Comedian George Carlin would not have to appear on stage today to be relevant. He would simply have to rerun his acts from the last 20 years of his career. What he said about politics and political parties, and ranted about religion, and levied against controlling women's bodies still hold fast and true today.

Anyone who has reviewed and rehearsed Facebook postings and YouTube films of Carlin's comedy knows how contemporary he sounds. Still the depth of vintage film in this two-part series proves it over and over as gasps and guffaws echo through the years. 

The brilliant documentary, directed by Judd Apatow ("Girls") and Michael Bonfiglio ("May It Last") delights and instructs. Carlin started out dressed in a suit and tie, became Al Sleet, the hippy-dippy weather man, then broke free to be true to himself with long hair and blue jeans.
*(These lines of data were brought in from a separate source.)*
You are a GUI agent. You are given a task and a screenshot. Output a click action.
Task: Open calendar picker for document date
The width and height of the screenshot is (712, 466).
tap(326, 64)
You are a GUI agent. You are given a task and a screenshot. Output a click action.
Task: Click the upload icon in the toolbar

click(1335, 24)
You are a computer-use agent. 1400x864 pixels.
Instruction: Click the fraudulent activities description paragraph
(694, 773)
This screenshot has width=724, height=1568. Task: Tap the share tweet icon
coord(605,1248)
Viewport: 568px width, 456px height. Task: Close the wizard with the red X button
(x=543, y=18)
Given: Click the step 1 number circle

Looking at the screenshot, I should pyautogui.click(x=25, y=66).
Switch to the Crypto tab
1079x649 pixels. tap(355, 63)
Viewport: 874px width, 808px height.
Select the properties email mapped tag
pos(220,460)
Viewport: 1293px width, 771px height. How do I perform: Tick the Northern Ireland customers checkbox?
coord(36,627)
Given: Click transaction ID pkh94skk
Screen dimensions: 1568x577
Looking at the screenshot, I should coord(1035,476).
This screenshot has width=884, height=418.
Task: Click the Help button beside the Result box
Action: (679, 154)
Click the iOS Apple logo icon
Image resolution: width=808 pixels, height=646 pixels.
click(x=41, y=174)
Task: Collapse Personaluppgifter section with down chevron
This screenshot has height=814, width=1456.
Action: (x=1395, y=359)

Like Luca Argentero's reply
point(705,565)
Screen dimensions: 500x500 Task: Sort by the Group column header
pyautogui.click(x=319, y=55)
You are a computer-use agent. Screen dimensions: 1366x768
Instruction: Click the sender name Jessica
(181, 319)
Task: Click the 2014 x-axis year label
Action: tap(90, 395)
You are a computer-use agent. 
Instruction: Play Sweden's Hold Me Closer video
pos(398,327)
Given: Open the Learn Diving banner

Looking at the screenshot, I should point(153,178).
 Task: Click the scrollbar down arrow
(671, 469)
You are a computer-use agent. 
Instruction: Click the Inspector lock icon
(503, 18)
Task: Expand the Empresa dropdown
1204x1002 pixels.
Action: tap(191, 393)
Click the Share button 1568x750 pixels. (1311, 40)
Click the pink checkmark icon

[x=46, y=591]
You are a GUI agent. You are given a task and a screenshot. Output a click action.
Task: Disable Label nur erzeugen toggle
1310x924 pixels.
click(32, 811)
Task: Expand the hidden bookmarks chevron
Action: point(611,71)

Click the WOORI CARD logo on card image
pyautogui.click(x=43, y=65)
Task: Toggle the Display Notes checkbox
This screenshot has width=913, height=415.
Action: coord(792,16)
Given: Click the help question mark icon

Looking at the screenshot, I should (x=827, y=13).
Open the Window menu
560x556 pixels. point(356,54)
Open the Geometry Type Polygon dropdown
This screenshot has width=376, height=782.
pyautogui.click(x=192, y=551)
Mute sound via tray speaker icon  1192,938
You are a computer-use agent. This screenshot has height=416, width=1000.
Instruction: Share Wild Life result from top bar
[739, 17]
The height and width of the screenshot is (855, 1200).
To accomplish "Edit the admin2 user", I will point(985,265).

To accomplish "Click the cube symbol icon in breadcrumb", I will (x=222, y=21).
But he was always funny.

Apatow and Bonfiglio spotlight Carlin's family, especially his daughter Kelly as she remembers her mother Brenda on booze and her father on coke. Her parents loved each other so much, she said, that they got clean. 

Carlin also found love from audiences. They applauded him when he spoke of  needing a place for "stuff." Comedian Jerry Seinfeld calls that classic rant "the elevation of the ordinary." Comedian Jon Stewart says the "stuff" bit holds a "through line for today's lack of empathy." Three decades ago, audiences laughed at Carlin on abortion: "The pre-born are fine, but if you're pre-school, you're finished." He added, "When bishops have raised a couple of kids on minimum wage, I'll listen to their opinion." Of course, the seven dirty words are repeated liturgically.

The four-hour documentary starts with Carlin's boyhood (he described his father as "a street angel and a house devil"). The film speeds through his career from coffee houses to Carnegie Hall to tv shows until his death in 2008 of congestive heart failure. Comedians interviewed include Robert Klein, who calls Carlin an autodidact like George Burns; W. Kamau Bell, Paul Reiser, and Judy Gold. Alex Winter speaks of their work together in "Bill and Ted." Stephen Colbert describes Carlin as the "Beatles of Comedy."

No matter what the professional comedians say, no matter how profound they are or how admiring in their analyses, Carlin has the last laugh.